I anxiously climb the long staircase to check out the milk bar. I am excited. I am eager. I am disappointed. I did not know what to expect, but it is not what I find, which is a glass encased refrigerator with shelving holding t-shirts, pre-packaged cookies with names like compost and slices of crack pie. Whole crack pies can be had, but alas, no milk. I expect a milk bar to have, well, milk or at least coffee or tea into which I can pour milk. I don’t “get” the concept. Perhaps it’s too sophisticated for me.
|Momufuku Milk Bar|
Back down the staircase I descend and proceed into the Shangri-La lounge, which, yeah, I do ‘get’. It is bright, airy and welcoming with the largest double-sided fireplace I have seen.

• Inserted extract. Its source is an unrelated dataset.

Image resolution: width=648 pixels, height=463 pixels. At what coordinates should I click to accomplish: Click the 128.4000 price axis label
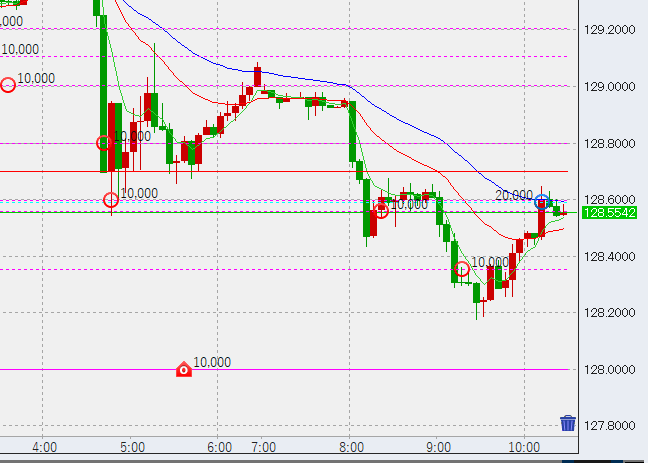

Even though it is August and 30 Celsius outside, the fireplace is aglow with inviting warmth. Adding to the relaxed ambiance is a piano player, with fingers gliding over ivory keys performing tunes I do not recognize, but which make me feel melancholy. I want milk and cookies.
Once seated between Casablanca piano man and the fireplace, I order tea (with milk) and macaroons (I sat right next to a trolley filled with them, so how could I not). The macaroons come right away, but the tea takes longer than I expect. When it arrives, I understand why and the waiting is well worth it. Tea bags are not used. It is actual tea leaves requiring steeping. It is luxury.

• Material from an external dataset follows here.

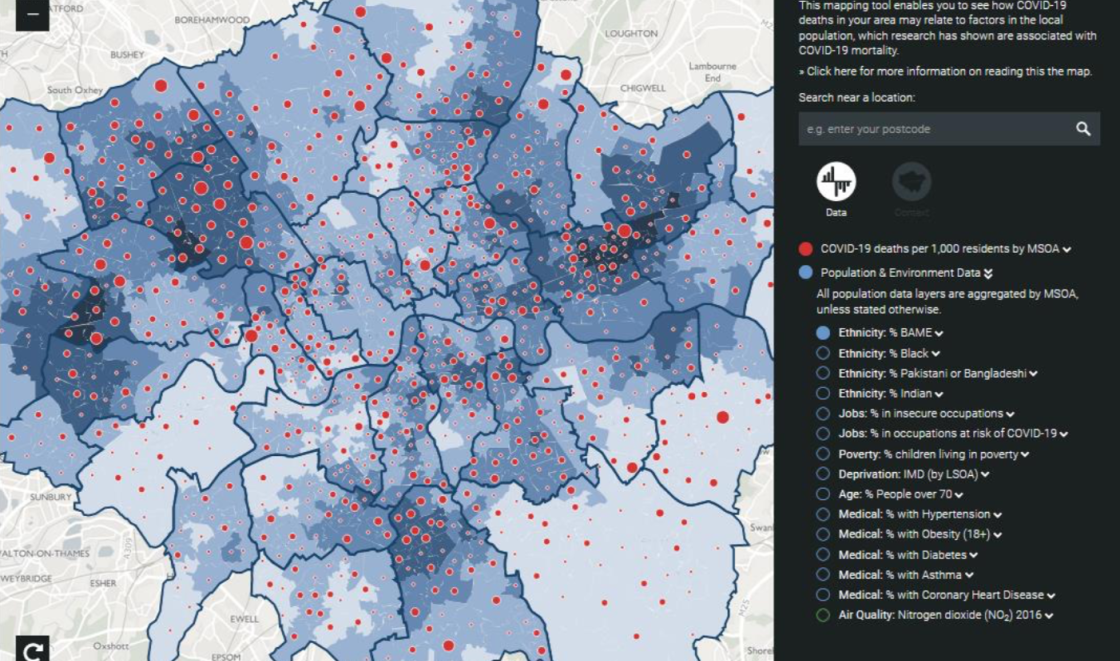
Task: Expand the Ethnicity % BAME chevron
Action: (x=940, y=334)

The server, a young woman wearing a beautiful Japanese style dress, places the richly carved bamboo tray holding the large white and crimson tea pot with matching tea cup, on the table in front of me.

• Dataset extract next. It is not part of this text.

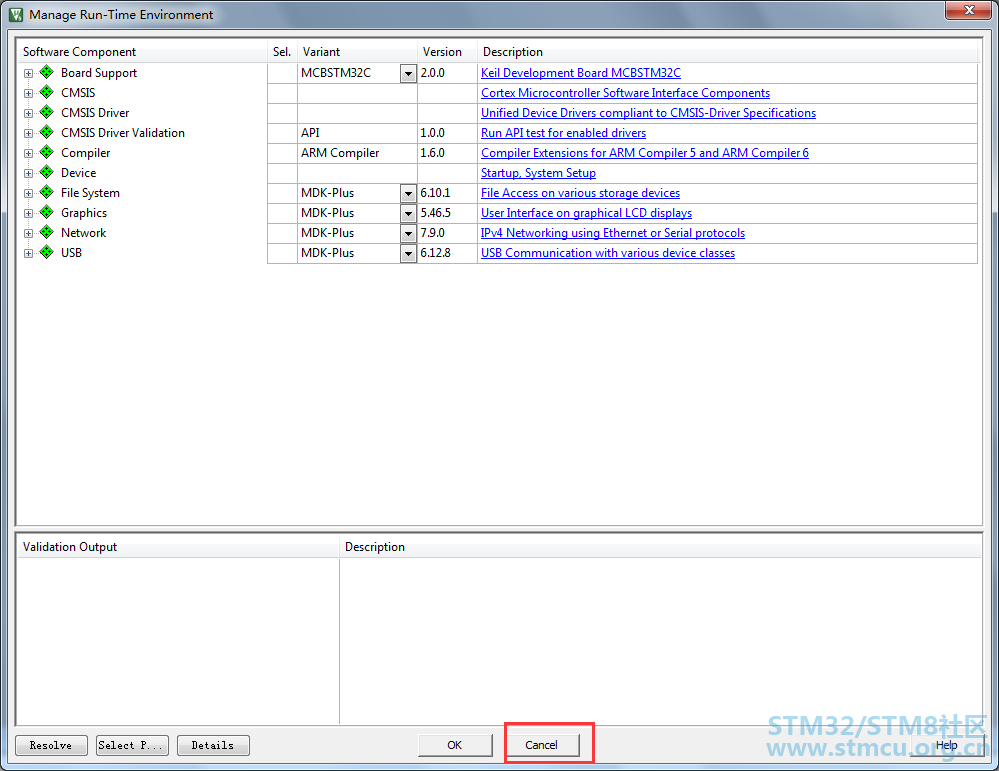The width and height of the screenshot is (999, 771).
Task: Open the Keil Development Board MCBSTM32C link
Action: pos(580,73)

“I love your dress,” I tell her.
“Thank you. It’s our new uniform. It’s just two days old,” she says.
“Well, it’s beautiful.” It is blue and white with a pattern unlike that of a Ming Dynasty vase and it screams elegance. It hugs her perfectly.
“They were designed by Sunny Fong from Project Runway,” she adds. Her tone indicates pride in this statement.
She places the tray down on the table in front of me. A tea sieve is positioned over the tea cup, and she gently pours my cup of tea. And there is milk. Not just any milk. This is frothed hot milk…for my tea. It is glorious.
There is something very soothing about having a cup of tea wherever I find myself. But when I have tea served in an elegant setting, poured from a beautiful tea pot into an equally beautiful tea cup, the moment is elevated to that of delectable pleasure.
And on this particular afternoon, with my imaginary Casablanca piano man playing his melancholy tunes just for me, it is all deliciously delightful.